Dataset records →

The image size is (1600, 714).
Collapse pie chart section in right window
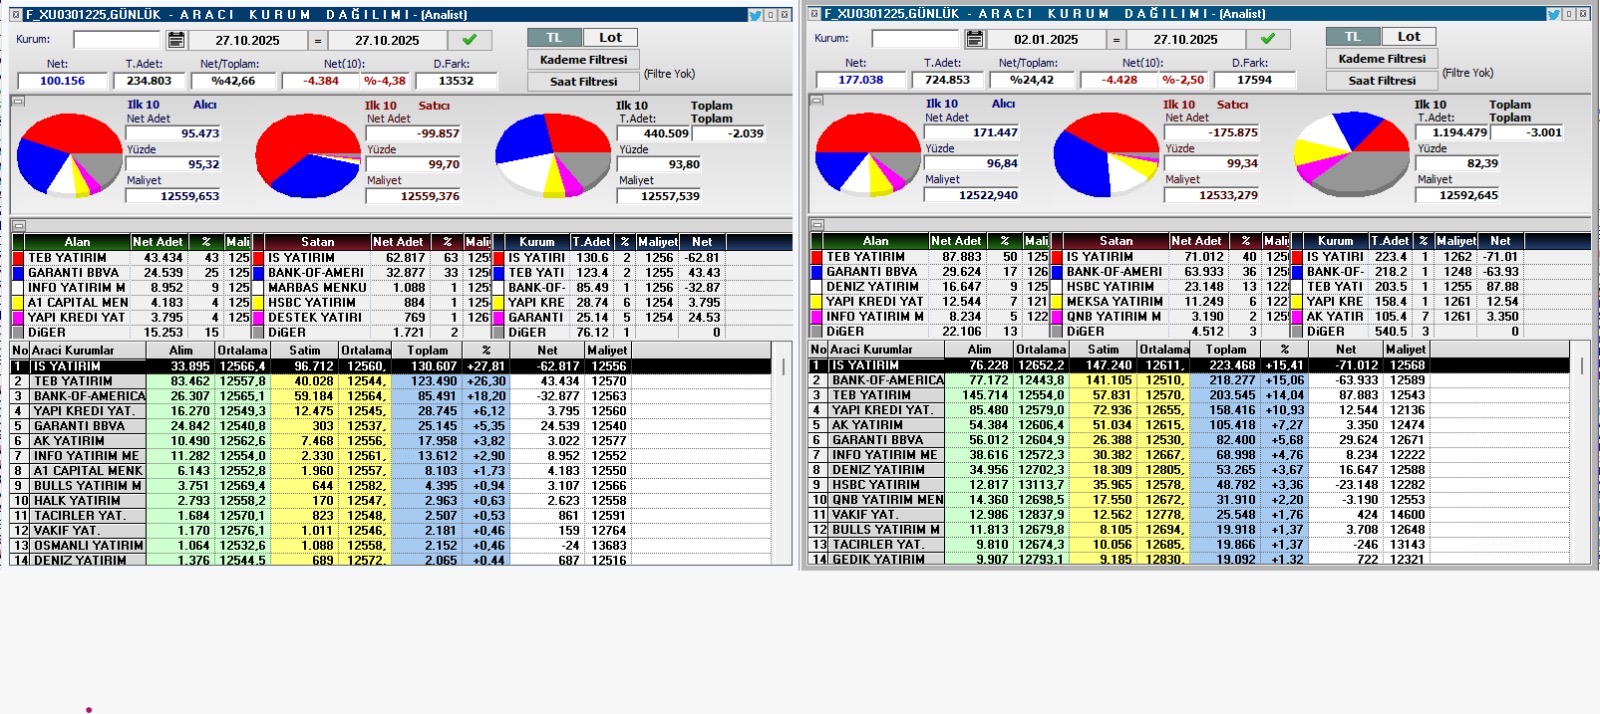click(x=817, y=100)
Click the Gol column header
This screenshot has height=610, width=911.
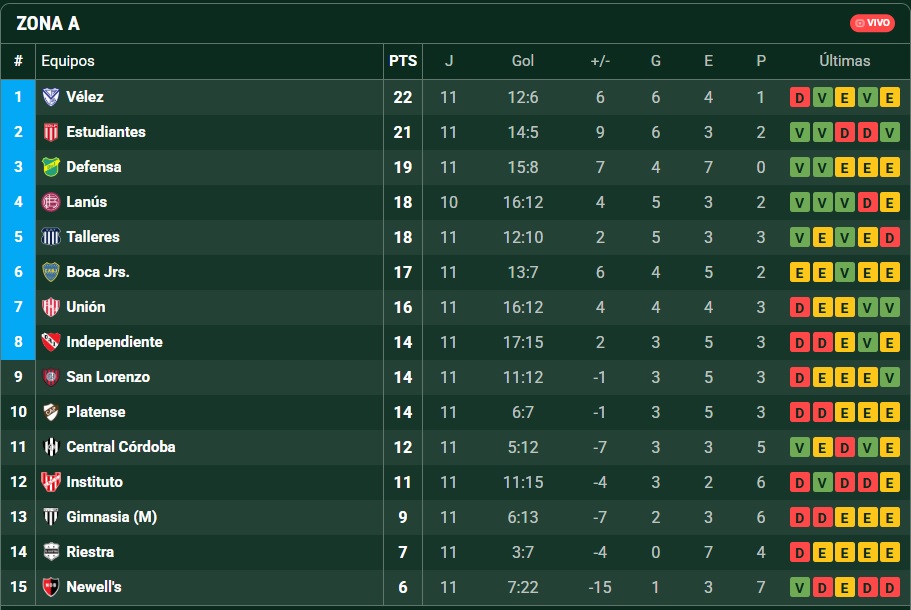click(523, 61)
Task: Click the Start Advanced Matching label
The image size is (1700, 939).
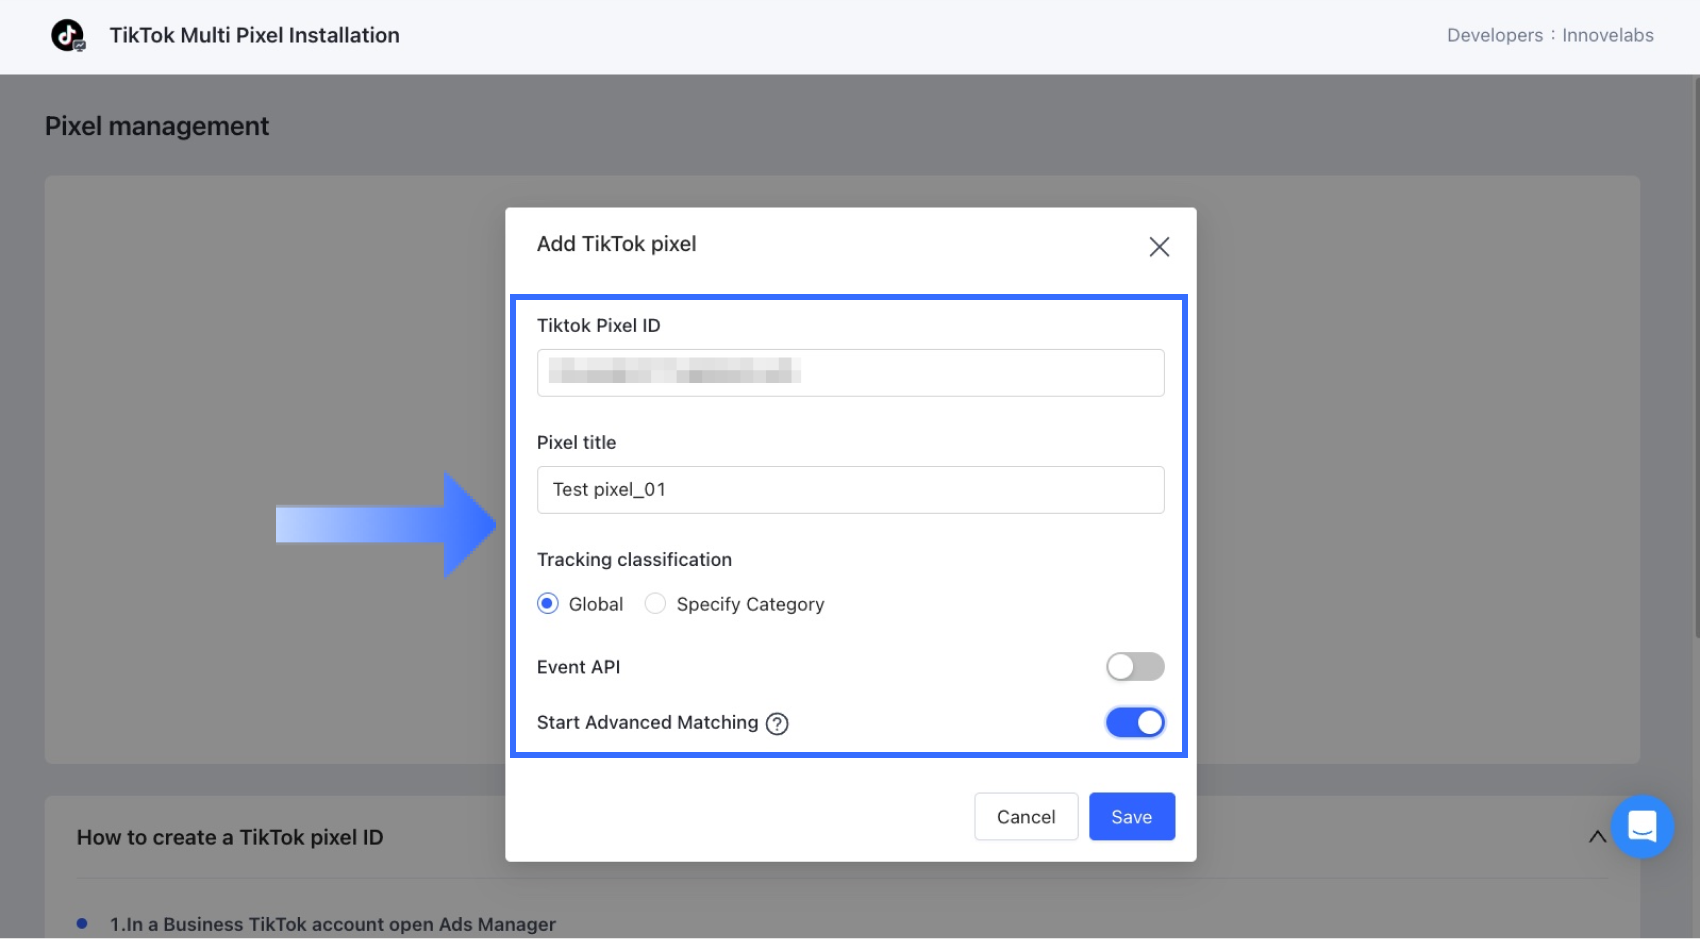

To do → Reproduce, unchanged, each line between the one with "This screenshot has height=610, width=911." and the last line of the material, both included; the pictures do not go in.

Task result →
This screenshot has height=610, width=911.
click(523, 61)
Task: Click the Start Advanced Matching label
The image size is (1700, 939).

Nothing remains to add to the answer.